--- Material shown ---

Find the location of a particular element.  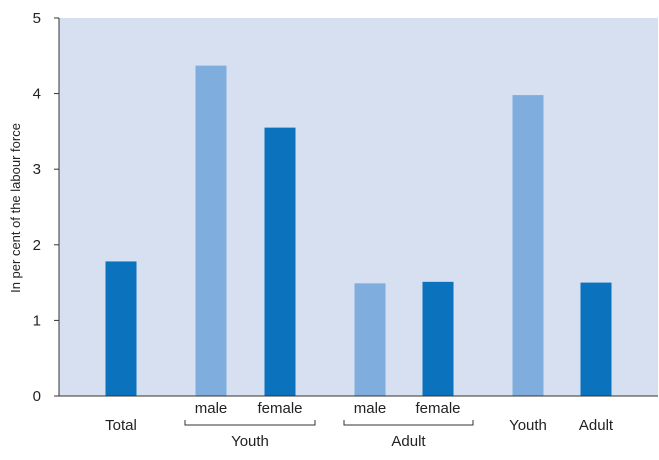

y-tick-label-3: 3 is located at coordinates (37, 170).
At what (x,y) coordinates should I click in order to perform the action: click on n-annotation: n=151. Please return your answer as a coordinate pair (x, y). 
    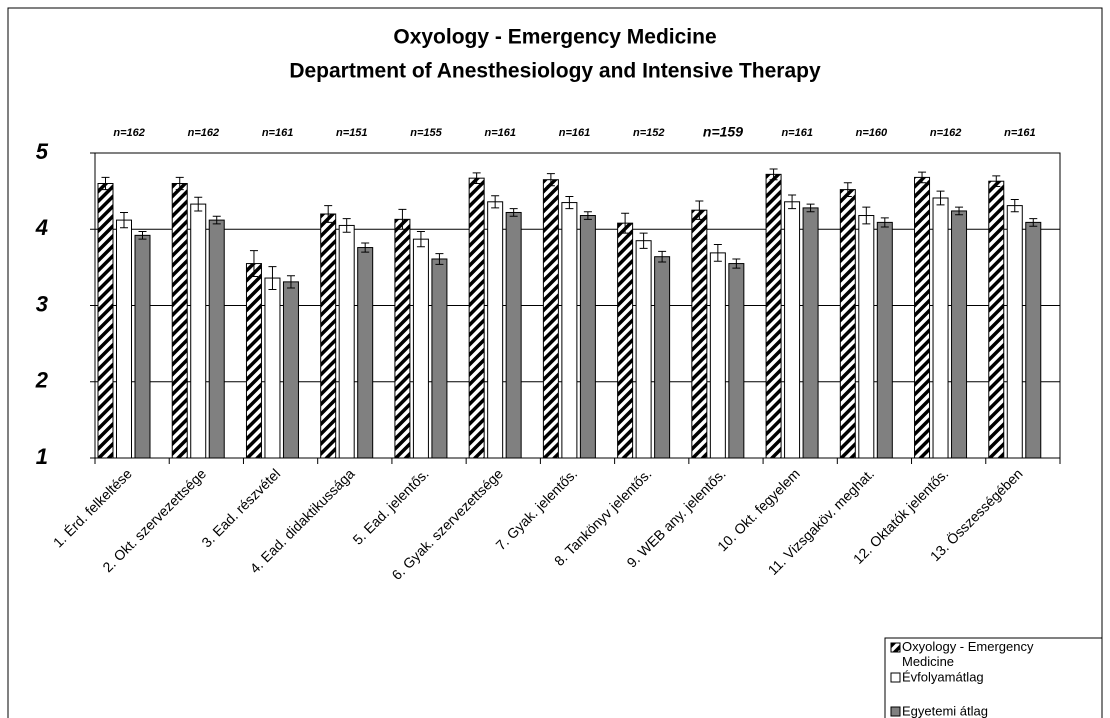
    Looking at the image, I should click on (352, 133).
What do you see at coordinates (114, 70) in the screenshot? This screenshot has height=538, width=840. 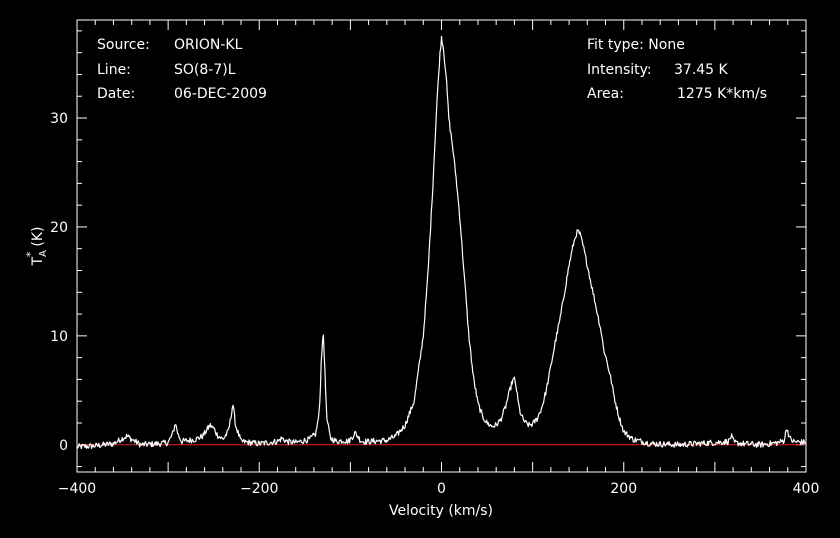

---

Copy out all the rows above with "screenshot" replaced by "screen capture" everywhere and nothing else changed. Leave the pictures out.

Find the location of a particular element.  

y-tick-label-3: 3 is located at coordinates (37, 170).
At what (x,y) coordinates should I click in order to perform the action: click on n-annotation: n=151. Please return your answer as a coordinate pair (x, y). 
    Looking at the image, I should click on (352, 133).
What do you see at coordinates (114, 70) in the screen capture? This screen capture has height=538, width=840. 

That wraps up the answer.